In Nicaragua, GRT has implemented numerous projects with long-term results, intervening in various sectors.
The first objective was the humanisation of the psychiatric hospital in Managua, a place of dehumanising restraint, followed by the huge research effort in bringing and supporting psychiatric patients back to their families and communities.
This was followed by projects and activities to prevent and raise awareness of mental health issues, and participation in the restructuring of community psychiatric services, first in Managua and then in the north of the country.
Children’s living conditions
GRT also supported a day care centre for children in Estelí, working intensively so that the children could live with their families and/or extended families.
GRT also worked in the city prison caring for the rights of young prisoners by inventing and producing alternative practices to imprisonment, rather than building a juvenile prison as initially requested.
Considering then the social culture of Nicaragua, where the thought of the self-determination of children is incredibly deep-rooted (often abandoned and many times considered primarily responsible for the sustenance of even brothers, mothers or grandmothers), GRT took steps to introduce organic cultural mediations to this thought, so as to produce global activities that would see children as protagonists of their lives and choices, workers but also holders of an adequate right to training and harmonious psychophysical development.
The essential result, which is maintained over time, is the activation of a chain of interventions, also informal, in favour of the categories of persons at risk of marginalisation.

* SOURCE MATERIAL:
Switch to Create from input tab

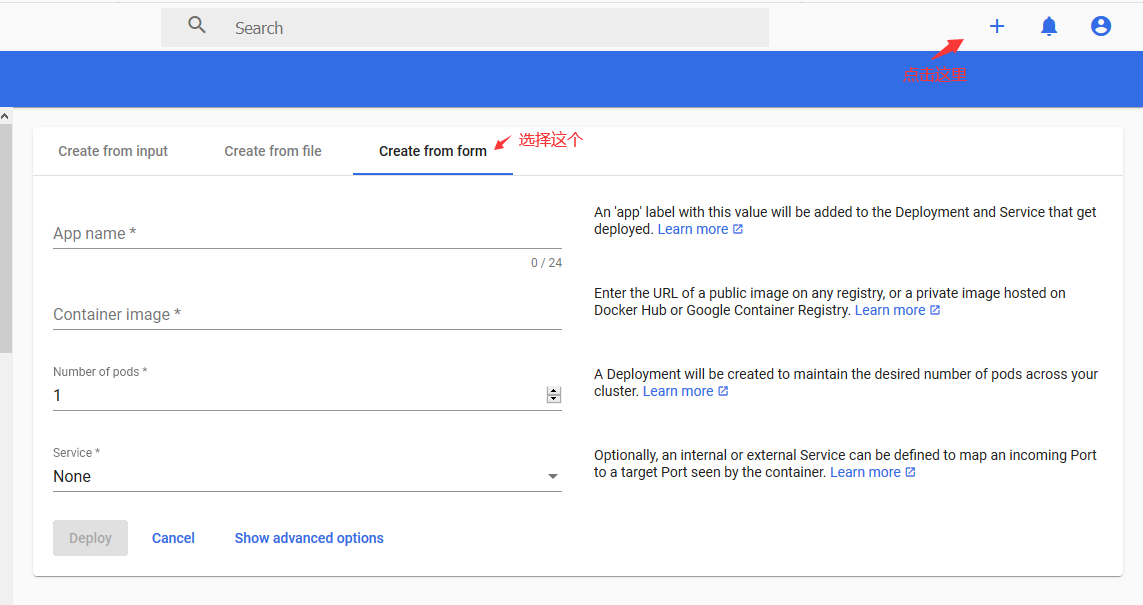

* TASKS:
[1] Answer these questions using the page on GRT in Nicaragua, one line each:
(a) What was GRT's first objective in Nicaragua?
(b) In which city did GRT support a day care center for children?
(c) What had initially been requested in place of GRT's alternative practices to imprisonment?
[2] Please rewrite the paragraph of the page on GRT in Nicaragua that begins "Considering then the social culture of Nicaragua" more briefly, keeping its main facts.

* ANSWERS TO EACH TASK:
[1]
(a) The humanization of the psychiatric hospital in Managua.
(b) Estelí.
(c) Building a juvenile prison.

[2] In Nicaragua's social culture, the belief that children determine their own lives is deeply rooted. Children are often abandoned and frequently treated as mainly responsible for supporting siblings, mothers or grandmothers. GRT introduced organic cultural mediations to this belief. The aim was activities that treat children as protagonists of their own lives and choices: as workers, but also as holders of a right to adequate training and harmonious psychophysical development.